* Task statement
Give back, word for word, the lines of the records starting with the line that contains "Open the spell check ABC tool" and going on through the line that contains "(x=297, y=58)", both included. Leave the pictures out of your answer.

* Supplied records
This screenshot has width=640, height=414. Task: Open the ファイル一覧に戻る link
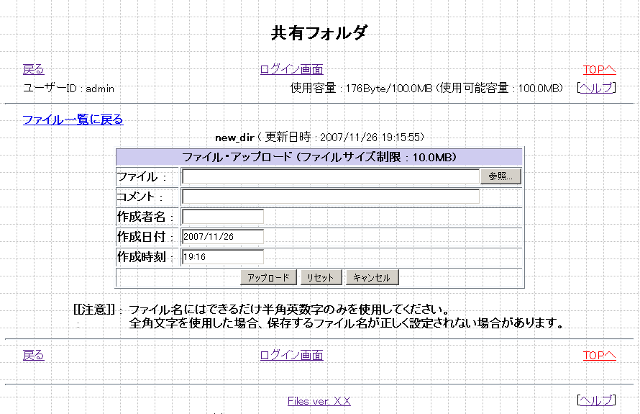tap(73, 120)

---

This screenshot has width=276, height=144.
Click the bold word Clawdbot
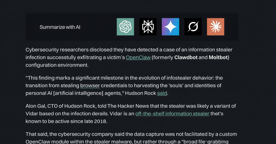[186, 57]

...

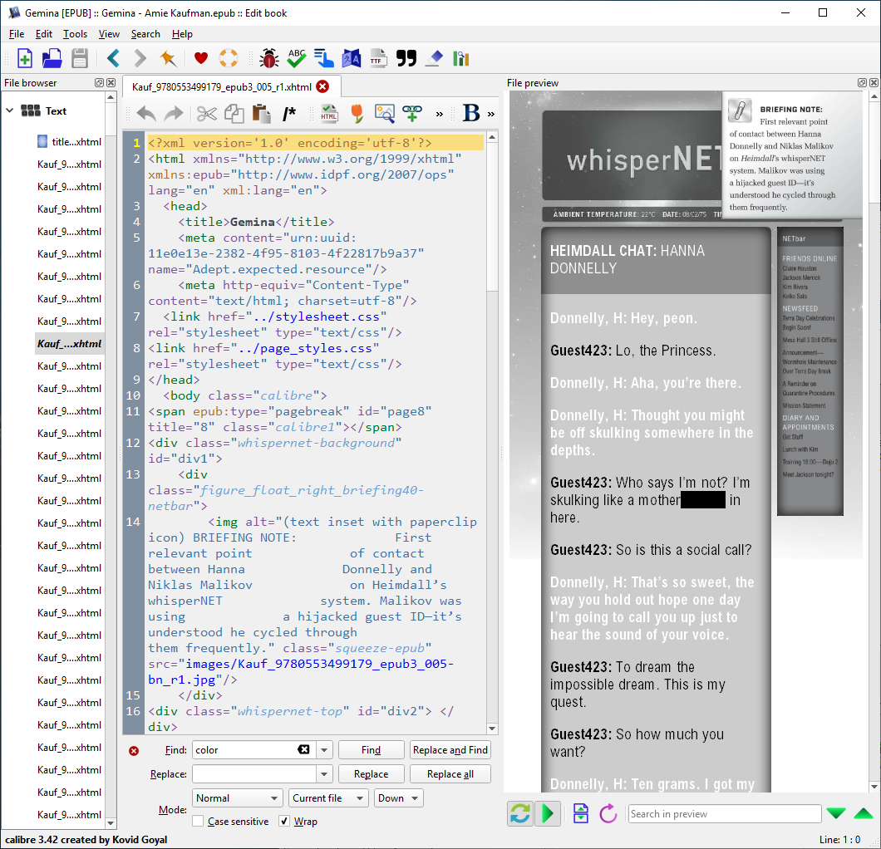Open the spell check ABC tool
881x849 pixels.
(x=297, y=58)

* Solution to the problem
Open the spell check ABC tool
881x849 pixels.
(x=297, y=58)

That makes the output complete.